• Assigned task 1:
Answer the following questions using the text on Jacques Hébert.
(a) In what year did Hébert found Canada World Youth?
(b) For how many days did his 1986 hunger strike last?
(c) Which university awarded him an honorary doctorate in 2004?
• Assigned task 2:
Transcribe the passage of the text on Jacques Hébert from "Hébert was a" to "with Alexandre Trudeau.", inclusive.

• Extract:
Jacques Hébert, (June 21, 1923 – December 6, 2007) was a Canadian author, journalist, publisher, Senator and world traveller who visited more than 130 countries.

==History==
Born in Montreal, Quebec, Jacques Hébert began attending Saint Dunstan's University in Charlottetown, Prince Edward Island at age 16. He served as a journalist for the newspaper Le Devoir from 1951 to 1953 and created the publishing companies Éditions de l'Homme in 1958 and Éditions du Jour in 1961.

He was a reporter during the Wilbert Coffin trial in 1954 and he later published two books on the subject: Coffin était innocent (1958) and J'accuse les assassins de Coffin (1963). The latter book caused such controversy that the provincial government established a Commission of Inquiry into the case.

Hébert was a close friend of Pierre Trudeau and travelled with him to the People's Republic of China in 1960 in the midst of the Great Leap Forward. The two met both Mao Zedong and Zhou Enlai and recorded their observations in the book Deux innocents en Chine rouge (1961). The book was published in English as Two Innocents in Red China in 1968. A Chinese-language version was published in China in 2005 - Hébert attended the launch in Shanghai with Alexandre Trudeau.

In 1971, Hébert founded Canada World Youth, an organization that expands "the role of youth in developing their communities and promoting world peace".

He was appointed to the Senate on April 20, 1983, representing the senatorial division of Wellington, Quebec, and retired at the mandatory age of 75 in 1998. From 1991 to 1993 he was the Opposition Whip in the Senate and from 1993 to 1998 he was the Government Whip in the Senate.

In 1986, he went on a hunger strike for 21 days to protest a decision by the Progressive Conservative government to end the Katimavik program for Canadian youth, which he created in 1977.

In 1978, he was made an Officer of the Order of Canada. He was awarded two honorary doctorates: one from Ryerson University in 1997, and one from the University of Prince Edward Island in 2004. In 2007, shortly before his death, he was the recipient of the Distinguished Service Award of the Canadian Association of Former Parliamentarians, "presented annually to a former parliamentarian who has made an outstanding contribution to the country and its democratic institutions."

==Selected bibliography==
- Coffin était innocent (1958)
- Deux Innocents en Chine Rouge, Jacques Hébert and Pierre E. Trudeau, Les Editions de L'Homme 1961
- Scandale à Bordeaux 1959
- J'accuse les assassins de Coffin (1963)
- Two Innocents in Red China (in collaboration with Pierre Elliott Trudeau) (English Translation, Oxford University Press, Toronto, 1968)
- The World is Round (McClelland & Stewart, Toronto, 1976)
- Have Them Build a Tower Together (McClelland & Stewart, Toronto, 1979)
- 21 Days - One Man's Fight for Canada's Youth (Optimum Publishing, Montreal, 1986)
- Travelling in Tropical Countries (Hurtig Publishers, Edmonton, 1986)
- "Hello, World!" (English Translation, Robert Davis Publishing, 1996)
- Duplessis, non merci! (Les Éditions du Boréal, Montreal, 2000)
- Katima...What? (Cosmopolite Communication, Montreal, 2001)
- En 13 points Garamond (Éditions Trois-Pistoles, Trois-Pistoles, 2002)
- Good Morning Cuba! (SIAP Publishing, Montreal, 2003)
- "红色中国的两位天真汉"(Chinese translation of "Two Innocents In Red China"), Shanghai People's Press, 2005

==See also==
- Canada World Youth
- Katimavik

== Archives ==
There is a Jacques Hébert fonds at Library and Archives Canada.

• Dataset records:
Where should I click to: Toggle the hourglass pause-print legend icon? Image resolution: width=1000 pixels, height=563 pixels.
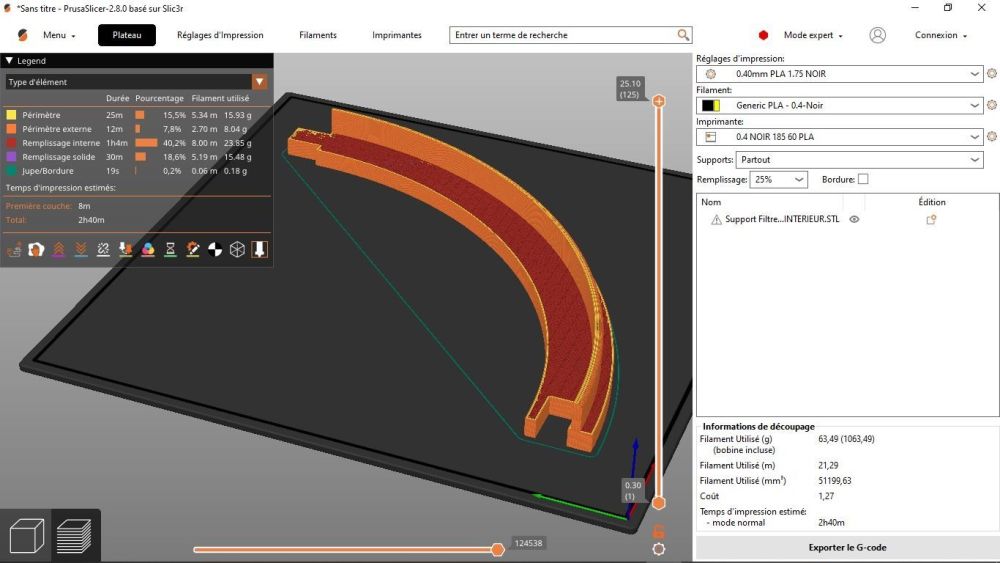pyautogui.click(x=170, y=250)
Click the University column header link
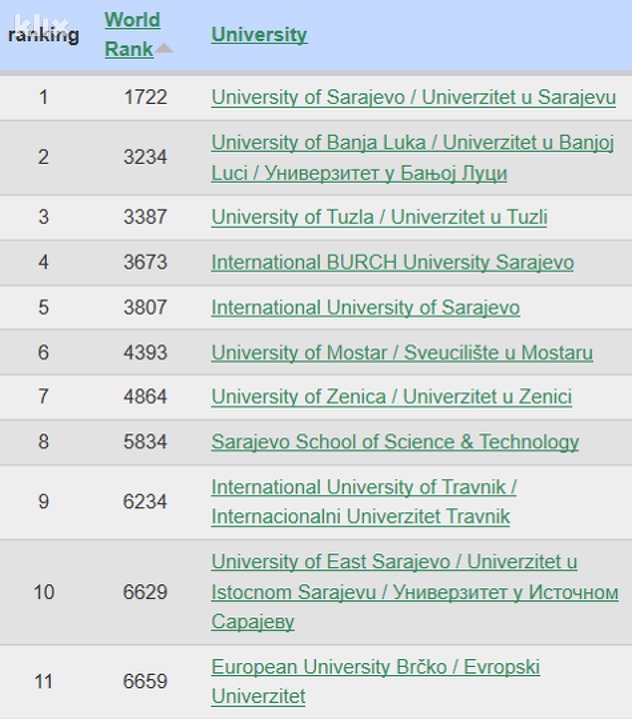 point(259,35)
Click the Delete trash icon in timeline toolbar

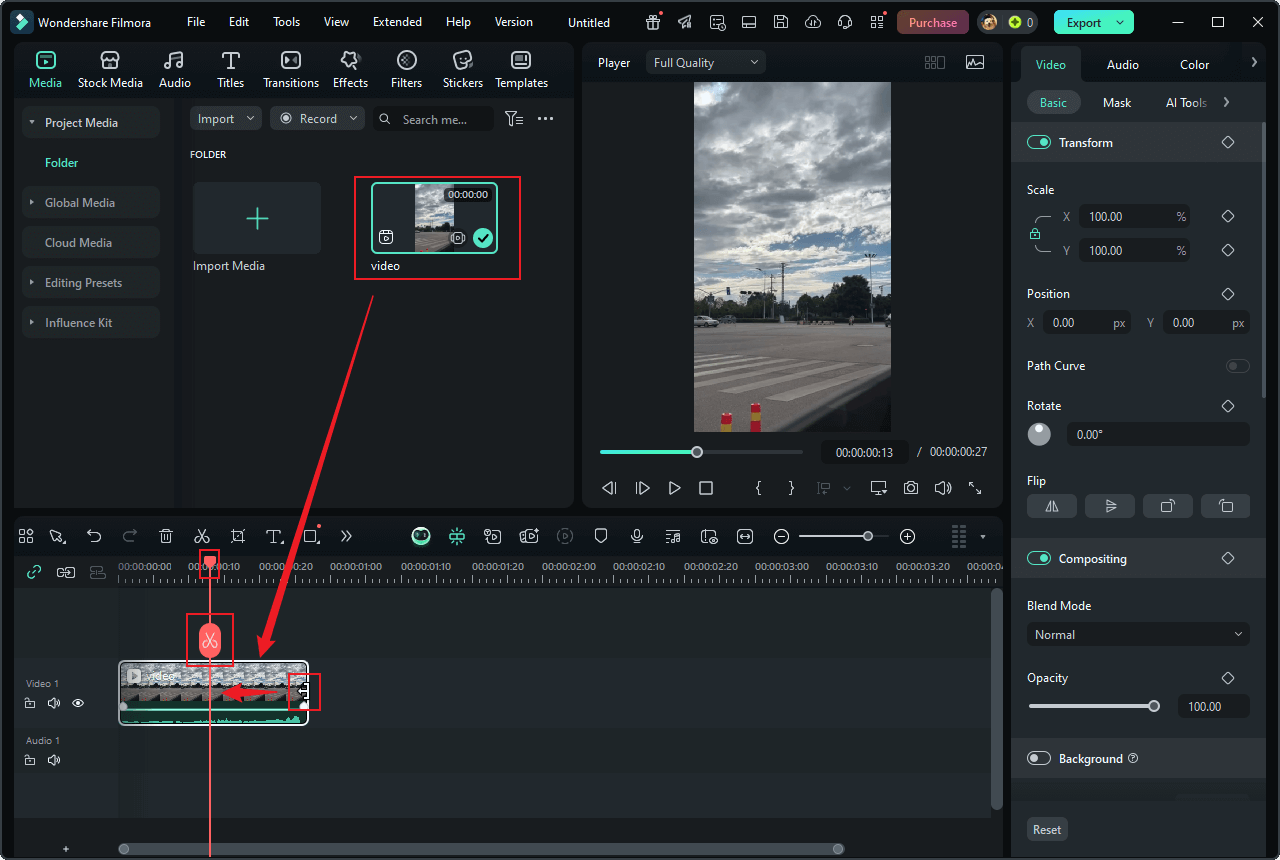click(166, 536)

• Written response 1:
(a) 1971
(b) 21 days
(c) The University of Prince Edward Island

• Written response 2:
Hébert was a close friend of Pierre Trudeau and travelled with him to the People's Republic of China in 1960 in the midst of the Great Leap Forward. The two met both Mao Zedong and Zhou Enlai and recorded their observations in the book Deux innocents en Chine rouge (1961). The book was published in English as Two Innocents in Red China in 1968. A Chinese-language version was published in China in 2005 - Hébert attended the launch in Shanghai with Alexandre Trudeau.